■ **OBJECTIVE**
Render every line of the data below as a JSON list of strings, one string per line, with blank lines left out.

── DATASET ROWS ──

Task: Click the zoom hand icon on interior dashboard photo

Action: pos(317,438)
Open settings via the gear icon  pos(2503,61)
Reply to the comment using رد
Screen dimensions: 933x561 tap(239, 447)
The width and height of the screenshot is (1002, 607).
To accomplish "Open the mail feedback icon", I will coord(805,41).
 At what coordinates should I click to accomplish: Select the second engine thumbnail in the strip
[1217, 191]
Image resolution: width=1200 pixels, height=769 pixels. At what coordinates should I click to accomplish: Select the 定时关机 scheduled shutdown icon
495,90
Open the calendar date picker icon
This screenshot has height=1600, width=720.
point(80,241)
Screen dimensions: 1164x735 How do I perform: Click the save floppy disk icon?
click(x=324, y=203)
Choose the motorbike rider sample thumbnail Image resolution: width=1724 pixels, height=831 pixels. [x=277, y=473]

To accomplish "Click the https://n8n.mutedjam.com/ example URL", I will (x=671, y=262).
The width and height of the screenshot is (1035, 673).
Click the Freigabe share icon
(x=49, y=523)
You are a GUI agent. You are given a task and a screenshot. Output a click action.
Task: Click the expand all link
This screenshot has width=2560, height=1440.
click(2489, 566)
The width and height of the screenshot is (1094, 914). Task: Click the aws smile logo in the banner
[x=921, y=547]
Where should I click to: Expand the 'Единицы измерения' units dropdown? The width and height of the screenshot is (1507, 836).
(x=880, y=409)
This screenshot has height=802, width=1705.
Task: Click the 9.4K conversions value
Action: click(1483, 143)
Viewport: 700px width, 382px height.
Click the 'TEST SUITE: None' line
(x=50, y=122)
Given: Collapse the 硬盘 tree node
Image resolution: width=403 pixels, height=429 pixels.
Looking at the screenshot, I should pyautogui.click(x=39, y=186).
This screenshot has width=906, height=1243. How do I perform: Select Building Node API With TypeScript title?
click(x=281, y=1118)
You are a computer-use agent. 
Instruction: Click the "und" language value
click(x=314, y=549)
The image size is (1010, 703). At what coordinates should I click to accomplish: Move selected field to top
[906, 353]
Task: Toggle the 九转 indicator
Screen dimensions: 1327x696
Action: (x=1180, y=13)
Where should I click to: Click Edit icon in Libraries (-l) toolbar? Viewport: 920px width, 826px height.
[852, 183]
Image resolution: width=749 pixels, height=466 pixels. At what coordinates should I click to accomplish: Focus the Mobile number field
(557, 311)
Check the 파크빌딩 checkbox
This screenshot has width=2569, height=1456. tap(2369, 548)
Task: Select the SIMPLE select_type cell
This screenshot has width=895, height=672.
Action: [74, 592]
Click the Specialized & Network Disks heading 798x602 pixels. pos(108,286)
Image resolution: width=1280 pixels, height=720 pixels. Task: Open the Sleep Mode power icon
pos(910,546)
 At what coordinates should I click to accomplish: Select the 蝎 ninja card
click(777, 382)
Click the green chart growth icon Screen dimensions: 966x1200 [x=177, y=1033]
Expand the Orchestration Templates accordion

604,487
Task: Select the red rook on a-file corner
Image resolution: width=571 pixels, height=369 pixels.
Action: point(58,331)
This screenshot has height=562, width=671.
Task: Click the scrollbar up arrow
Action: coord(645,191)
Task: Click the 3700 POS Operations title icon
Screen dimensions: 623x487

───

■ **RESULT FOR THIS TASK**
[
  "Task: Click the zoom hand icon on interior dashboard photo",
  "Action: pos(317,438)",
  "Open settings via the gear icon  pos(2503,61)",
  "Reply to the comment using رد",
  "Screen dimensions: 933x561 tap(239, 447)",
  "The width and height of the screenshot is (1002, 607).",
  "To accomplish \"Open the mail feedback icon\", I will coord(805,41).",
  " At what coordinates should I click to accomplish: Select the second engine thumbnail in the strip",
  "[1217, 191]",
  "Image resolution: width=1200 pixels, height=769 pixels. At what coordinates should I click to accomplish: Select the 定时关机 scheduled shutdown icon",
  "495,90",
  "Open the calendar date picker icon",
  "This screenshot has height=1600, width=720.",
  "point(80,241)",
  "Screen dimensions: 1164x735 How do I perform: Click the save floppy disk icon?",
  "click(x=324, y=203)",
  "Choose the motorbike rider sample thumbnail Image resolution: width=1724 pixels, height=831 pixels. [x=277, y=473]",
  "To accomplish \"Click the https://n8n.mutedjam.com/ example URL\", I will (x=671, y=262).",
  "The width and height of the screenshot is (1035, 673).",
  "Click the Freigabe share icon",
  "(x=49, y=523)",
  "You are a GUI agent. You are given a task and a screenshot. Output a click action.",
  "Task: Click the expand all link",
  "This screenshot has width=2560, height=1440.",
  "click(2489, 566)",
  "The width and height of the screenshot is (1094, 914). Task: Click the aws smile logo in the banner",
  "[x=921, y=547]",
  "Where should I click to: Expand the 'Единицы измерения' units dropdown? The width and height of the screenshot is (1507, 836).",
  "(x=880, y=409)",
  "This screenshot has height=802, width=1705.",
  "Task: Click the 9.4K conversions value",
  "Action: click(1483, 143)",
  "Viewport: 700px width, 382px height.",
  "Click the 'TEST SUITE: None' line",
  "(x=50, y=122)",
  "Given: Collapse the 硬盘 tree node",
  "Image resolution: width=403 pixels, height=429 pixels.",
  "Looking at the screenshot, I should pyautogui.click(x=39, y=186).",
  "This screenshot has width=906, height=1243. How do I perform: Select Building Node API With TypeScript title?",
  "click(x=281, y=1118)",
  "You are a computer-use agent. ",
  "Instruction: Click the \"und\" language value",
  "click(x=314, y=549)",
  "The image size is (1010, 703). At what coordinates should I click to accomplish: Move selected field to top",
  "[906, 353]",
  "Task: Toggle the 九转 indicator",
  "Screen dimensions: 1327x696",
  "Action: (x=1180, y=13)",
  "Where should I click to: Click Edit icon in Libraries (-l) toolbar? Viewport: 920px width, 826px height.",
  "[852, 183]",
  "Image resolution: width=749 pixels, height=466 pixels. At what coordinates should I click to accomplish: Focus the Mobile number field",
  "(557, 311)",
  "Check the 파크빌딩 checkbox",
  "This screenshot has width=2569, height=1456. tap(2369, 548)",
  "Task: Select the SIMPLE select_type cell",
  "This screenshot has width=895, height=672.",
  "Action: [74, 592]",
  "Click the Specialized & Network Disks heading 798x602 pixels. pos(108,286)",
  "Image resolution: width=1280 pixels, height=720 pixels. Task: Open the Sleep Mode power icon",
  "pos(910,546)",
  " At what coordinates should I click to accomplish: Select the 蝎 ninja card",
  "click(777, 382)",
  "Click the green chart growth icon Screen dimensions: 966x1200 [x=177, y=1033]",
  "Expand the Orchestration Templates accordion",
  "604,487",
  "Task: Select the red rook on a-file corner",
  "Image resolution: width=571 pixels, height=369 pixels.",
  "Action: point(58,331)",
  "This screenshot has height=562, width=671.",
  "Task: Click the scrollbar up arrow",
  "Action: coord(645,191)",
  "Task: Click the 3700 POS Operations title icon",
  "Screen dimensions: 623x487"
]